EastGroup Properties Announces Its Recent Acquisition and Disposition

EastGroup Properties Announces Its Recent Acquisition

EastGroup Properties, Inc. (NYSE: EGP) (“The Company,” “We,” “EastGroup”) announced that on June 1, 2022, the Company closed the acquisition of an industrial real estate portfolio, Tulloch Corporation. Tulloch Corporation, a real estate company located within San Francisco and Sacramento markets, has properties in those two locations, representing 85% and 15% of their total portfolio net operating income, respectively. The portfolio consists of 14 properties totaling around 1.7 million square feet and two land parcels of approximately 10.5 acres in total.

Although the properties are currently 100% leased to 37 tenants, the average time remaining on the leases is less than three years. At the time of the acquisition of the properties by EastGroup, the annualized net operating income generated by the fully-occupied properties was approximately $17.1 million.
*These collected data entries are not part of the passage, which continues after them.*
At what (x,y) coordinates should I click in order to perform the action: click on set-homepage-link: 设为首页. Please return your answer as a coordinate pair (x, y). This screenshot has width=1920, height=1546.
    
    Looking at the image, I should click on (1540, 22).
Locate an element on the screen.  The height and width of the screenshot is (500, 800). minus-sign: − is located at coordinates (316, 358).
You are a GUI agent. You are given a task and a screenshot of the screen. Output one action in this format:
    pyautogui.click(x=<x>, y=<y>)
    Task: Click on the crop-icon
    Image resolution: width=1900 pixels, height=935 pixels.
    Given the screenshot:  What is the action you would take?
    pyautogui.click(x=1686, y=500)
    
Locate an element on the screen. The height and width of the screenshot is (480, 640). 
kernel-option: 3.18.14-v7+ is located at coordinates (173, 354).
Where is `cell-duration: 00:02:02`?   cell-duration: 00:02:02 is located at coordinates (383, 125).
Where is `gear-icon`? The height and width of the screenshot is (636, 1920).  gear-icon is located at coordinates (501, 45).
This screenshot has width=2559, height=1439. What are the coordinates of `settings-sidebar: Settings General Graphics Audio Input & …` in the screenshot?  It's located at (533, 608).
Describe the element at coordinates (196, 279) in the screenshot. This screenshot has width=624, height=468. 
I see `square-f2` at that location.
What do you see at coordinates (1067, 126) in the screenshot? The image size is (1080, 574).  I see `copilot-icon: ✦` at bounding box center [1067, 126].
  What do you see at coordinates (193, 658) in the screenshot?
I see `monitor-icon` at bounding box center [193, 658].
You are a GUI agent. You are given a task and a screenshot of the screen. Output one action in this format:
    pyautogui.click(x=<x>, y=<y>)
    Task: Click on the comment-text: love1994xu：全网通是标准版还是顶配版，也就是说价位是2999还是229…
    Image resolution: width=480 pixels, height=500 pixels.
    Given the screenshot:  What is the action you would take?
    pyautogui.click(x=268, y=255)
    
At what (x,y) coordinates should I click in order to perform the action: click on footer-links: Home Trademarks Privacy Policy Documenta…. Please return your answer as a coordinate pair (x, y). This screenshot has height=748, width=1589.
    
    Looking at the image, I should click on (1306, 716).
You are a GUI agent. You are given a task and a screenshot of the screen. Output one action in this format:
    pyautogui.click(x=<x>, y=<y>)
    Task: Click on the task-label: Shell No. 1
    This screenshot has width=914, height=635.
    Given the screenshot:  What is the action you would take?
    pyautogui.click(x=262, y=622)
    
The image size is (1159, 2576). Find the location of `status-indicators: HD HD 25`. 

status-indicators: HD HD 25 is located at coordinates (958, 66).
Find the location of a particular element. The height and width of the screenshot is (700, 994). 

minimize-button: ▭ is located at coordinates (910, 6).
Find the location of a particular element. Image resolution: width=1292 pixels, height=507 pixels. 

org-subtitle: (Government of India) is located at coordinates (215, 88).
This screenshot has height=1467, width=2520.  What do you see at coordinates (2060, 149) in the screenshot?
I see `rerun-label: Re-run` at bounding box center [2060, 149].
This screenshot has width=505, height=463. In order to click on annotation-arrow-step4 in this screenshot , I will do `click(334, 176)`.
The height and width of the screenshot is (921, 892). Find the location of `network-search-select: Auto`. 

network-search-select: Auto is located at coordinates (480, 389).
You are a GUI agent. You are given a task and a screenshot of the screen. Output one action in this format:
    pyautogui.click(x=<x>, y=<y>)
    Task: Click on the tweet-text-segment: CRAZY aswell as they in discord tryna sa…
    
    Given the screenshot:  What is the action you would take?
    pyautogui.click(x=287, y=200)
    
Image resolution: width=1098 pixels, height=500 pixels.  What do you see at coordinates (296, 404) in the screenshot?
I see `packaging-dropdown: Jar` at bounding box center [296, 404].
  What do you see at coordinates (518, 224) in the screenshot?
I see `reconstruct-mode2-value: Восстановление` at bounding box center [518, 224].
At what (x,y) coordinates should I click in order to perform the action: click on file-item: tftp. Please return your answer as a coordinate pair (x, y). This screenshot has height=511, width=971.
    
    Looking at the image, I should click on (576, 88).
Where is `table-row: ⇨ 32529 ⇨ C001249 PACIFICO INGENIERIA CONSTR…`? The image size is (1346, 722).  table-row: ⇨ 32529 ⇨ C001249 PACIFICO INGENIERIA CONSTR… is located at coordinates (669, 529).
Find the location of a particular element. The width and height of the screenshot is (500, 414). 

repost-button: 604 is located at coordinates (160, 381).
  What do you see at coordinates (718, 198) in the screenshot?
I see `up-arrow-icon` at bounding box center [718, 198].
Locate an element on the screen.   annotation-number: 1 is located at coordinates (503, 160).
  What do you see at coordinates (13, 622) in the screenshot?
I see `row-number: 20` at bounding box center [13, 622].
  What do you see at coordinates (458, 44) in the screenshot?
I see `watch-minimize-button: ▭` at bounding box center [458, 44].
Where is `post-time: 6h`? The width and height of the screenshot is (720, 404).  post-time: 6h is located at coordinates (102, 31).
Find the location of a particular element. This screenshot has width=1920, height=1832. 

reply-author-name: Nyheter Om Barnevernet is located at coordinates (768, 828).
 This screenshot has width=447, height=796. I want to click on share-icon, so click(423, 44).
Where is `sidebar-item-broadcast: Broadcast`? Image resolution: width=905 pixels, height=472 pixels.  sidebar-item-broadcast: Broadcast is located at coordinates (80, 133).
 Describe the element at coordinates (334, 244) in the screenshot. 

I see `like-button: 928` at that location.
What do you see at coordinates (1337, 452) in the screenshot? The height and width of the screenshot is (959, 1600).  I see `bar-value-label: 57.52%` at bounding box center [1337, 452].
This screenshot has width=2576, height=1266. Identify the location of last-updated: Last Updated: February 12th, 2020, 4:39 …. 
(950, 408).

The acquisition of Tulloch by EastGroup came at a consideration consisting of approximately 1.87 million newly issued shares of EastGroup common stock and a $60 million loan, which EastGroup plans to repay without penalty promptly.

The Company’s California portfolio, including operating properties and value-on in lease-up prior to this acquisition, is approximately 5.9 million square feet with an average rent growth of 54.5% on a straight-line basis, ending on March 31, 2022. Following this acquisition, the Company now owns approximately 7.6 million square feet in California, representing 21% of the Company’s annualized base rent. As of June 1, 2022, the Company’s California properties are 98.9% leased.

EastGroup’s CEO, Marshall Loeb, on the Company’s recent activity, stated, “We are thrilled to add Tulloch Corporation’s San Francisco area portfolio to EastGroup. The Tulloch family, over three generations built a very strong portfolio in terms of location, building quality and tenant quality. Within our portfolio, San Francisco has historically been one of our strongest markets and also one where we’ve been under allocated capital-wise.”

Brian Tulloch, the President of the Tulloch Corporation, said, “I’m very pleased with the sale to EastGroup. I’ve been a shareholder for a number of years, so I knew the Company prior to launching the sale process. Early on, I was hoping there would be a way to reach this joint outcome.”

EastGroup’s operating portfolio as of June 1, 2022, was 98.7% leased and 98.2% occupied.